_What is being asked_. Restate word for word the lines in the listing below, starting at the line containing "Fishing Slingshots (210, 2365)" and ending at the line containing "Home (18, 56)", both included; leave out the rest.

_Data in this exercise_.

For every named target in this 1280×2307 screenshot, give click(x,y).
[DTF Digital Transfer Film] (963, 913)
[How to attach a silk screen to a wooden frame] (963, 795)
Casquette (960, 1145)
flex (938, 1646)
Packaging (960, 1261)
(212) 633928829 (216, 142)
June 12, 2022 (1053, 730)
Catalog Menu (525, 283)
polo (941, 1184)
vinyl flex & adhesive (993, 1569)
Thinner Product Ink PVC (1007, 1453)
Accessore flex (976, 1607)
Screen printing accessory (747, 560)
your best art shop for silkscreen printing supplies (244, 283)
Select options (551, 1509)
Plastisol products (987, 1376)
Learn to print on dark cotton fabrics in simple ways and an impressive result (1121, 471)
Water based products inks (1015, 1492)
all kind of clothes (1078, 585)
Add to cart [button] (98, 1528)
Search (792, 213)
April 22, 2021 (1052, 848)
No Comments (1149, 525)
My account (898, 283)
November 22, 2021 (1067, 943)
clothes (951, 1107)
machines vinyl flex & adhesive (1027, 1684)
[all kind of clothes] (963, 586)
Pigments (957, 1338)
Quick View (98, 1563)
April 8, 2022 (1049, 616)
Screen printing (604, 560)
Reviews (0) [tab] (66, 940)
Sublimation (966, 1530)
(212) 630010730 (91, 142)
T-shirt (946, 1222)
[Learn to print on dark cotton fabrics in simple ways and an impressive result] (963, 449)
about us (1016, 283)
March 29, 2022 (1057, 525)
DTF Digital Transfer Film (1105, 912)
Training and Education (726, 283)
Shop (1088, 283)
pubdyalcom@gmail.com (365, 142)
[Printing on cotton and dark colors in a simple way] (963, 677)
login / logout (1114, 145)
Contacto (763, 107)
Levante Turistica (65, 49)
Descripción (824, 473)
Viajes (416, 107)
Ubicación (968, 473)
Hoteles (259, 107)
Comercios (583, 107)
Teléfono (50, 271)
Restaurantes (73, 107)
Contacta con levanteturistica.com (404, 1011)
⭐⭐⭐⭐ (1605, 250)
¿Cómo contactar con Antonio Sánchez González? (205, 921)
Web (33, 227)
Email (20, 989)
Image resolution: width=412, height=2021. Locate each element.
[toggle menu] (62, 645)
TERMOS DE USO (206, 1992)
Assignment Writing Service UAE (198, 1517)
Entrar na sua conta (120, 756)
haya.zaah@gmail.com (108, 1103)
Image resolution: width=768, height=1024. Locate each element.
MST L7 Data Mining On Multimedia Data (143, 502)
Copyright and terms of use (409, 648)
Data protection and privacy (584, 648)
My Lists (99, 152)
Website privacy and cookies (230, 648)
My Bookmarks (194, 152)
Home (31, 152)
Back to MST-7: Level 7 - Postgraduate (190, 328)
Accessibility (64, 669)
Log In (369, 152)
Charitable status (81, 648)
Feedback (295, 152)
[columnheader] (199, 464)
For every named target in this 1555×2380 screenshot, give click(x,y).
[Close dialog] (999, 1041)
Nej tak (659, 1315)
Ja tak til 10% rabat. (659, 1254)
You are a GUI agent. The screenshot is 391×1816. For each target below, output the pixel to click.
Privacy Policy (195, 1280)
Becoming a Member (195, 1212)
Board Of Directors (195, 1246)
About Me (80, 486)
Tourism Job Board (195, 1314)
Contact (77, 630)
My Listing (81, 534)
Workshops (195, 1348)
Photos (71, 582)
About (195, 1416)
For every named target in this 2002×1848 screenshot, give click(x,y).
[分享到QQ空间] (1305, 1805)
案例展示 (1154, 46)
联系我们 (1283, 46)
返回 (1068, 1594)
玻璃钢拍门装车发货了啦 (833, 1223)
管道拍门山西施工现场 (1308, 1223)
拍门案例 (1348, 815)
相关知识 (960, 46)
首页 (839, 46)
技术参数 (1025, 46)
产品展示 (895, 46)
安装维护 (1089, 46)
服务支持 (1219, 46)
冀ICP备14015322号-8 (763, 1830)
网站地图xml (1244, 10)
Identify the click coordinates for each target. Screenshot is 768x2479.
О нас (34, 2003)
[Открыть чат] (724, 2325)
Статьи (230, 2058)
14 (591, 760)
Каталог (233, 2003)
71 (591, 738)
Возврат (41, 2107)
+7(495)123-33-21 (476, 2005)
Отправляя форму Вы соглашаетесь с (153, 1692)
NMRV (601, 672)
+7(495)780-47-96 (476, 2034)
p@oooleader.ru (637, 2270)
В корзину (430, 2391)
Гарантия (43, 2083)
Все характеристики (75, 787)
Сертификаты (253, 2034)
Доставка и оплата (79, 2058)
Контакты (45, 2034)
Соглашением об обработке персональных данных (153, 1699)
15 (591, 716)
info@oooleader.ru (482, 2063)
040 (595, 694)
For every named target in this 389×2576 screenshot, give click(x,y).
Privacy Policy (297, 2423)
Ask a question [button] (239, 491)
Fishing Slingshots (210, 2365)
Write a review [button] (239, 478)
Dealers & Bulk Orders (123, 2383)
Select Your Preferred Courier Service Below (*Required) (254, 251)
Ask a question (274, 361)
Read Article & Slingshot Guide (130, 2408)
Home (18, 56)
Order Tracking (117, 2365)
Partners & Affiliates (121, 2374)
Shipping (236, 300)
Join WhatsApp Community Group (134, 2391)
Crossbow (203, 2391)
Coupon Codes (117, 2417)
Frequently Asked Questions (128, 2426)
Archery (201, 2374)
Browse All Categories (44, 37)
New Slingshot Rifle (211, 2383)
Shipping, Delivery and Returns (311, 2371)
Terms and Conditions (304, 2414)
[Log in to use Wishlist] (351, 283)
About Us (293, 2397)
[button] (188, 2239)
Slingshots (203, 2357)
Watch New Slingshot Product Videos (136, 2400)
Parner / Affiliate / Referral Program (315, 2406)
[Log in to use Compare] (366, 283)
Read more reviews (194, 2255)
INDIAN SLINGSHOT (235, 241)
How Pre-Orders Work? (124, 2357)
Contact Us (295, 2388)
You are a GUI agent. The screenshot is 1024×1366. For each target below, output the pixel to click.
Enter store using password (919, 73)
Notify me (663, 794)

_Answer to this exercise_.
Fishing Slingshots (210, 2365)
Write a review [button] (239, 478)
Dealers & Bulk Orders (123, 2383)
Select Your Preferred Courier Service Below (*Required) (254, 251)
Ask a question (274, 361)
Read Article & Slingshot Guide (130, 2408)
Home (18, 56)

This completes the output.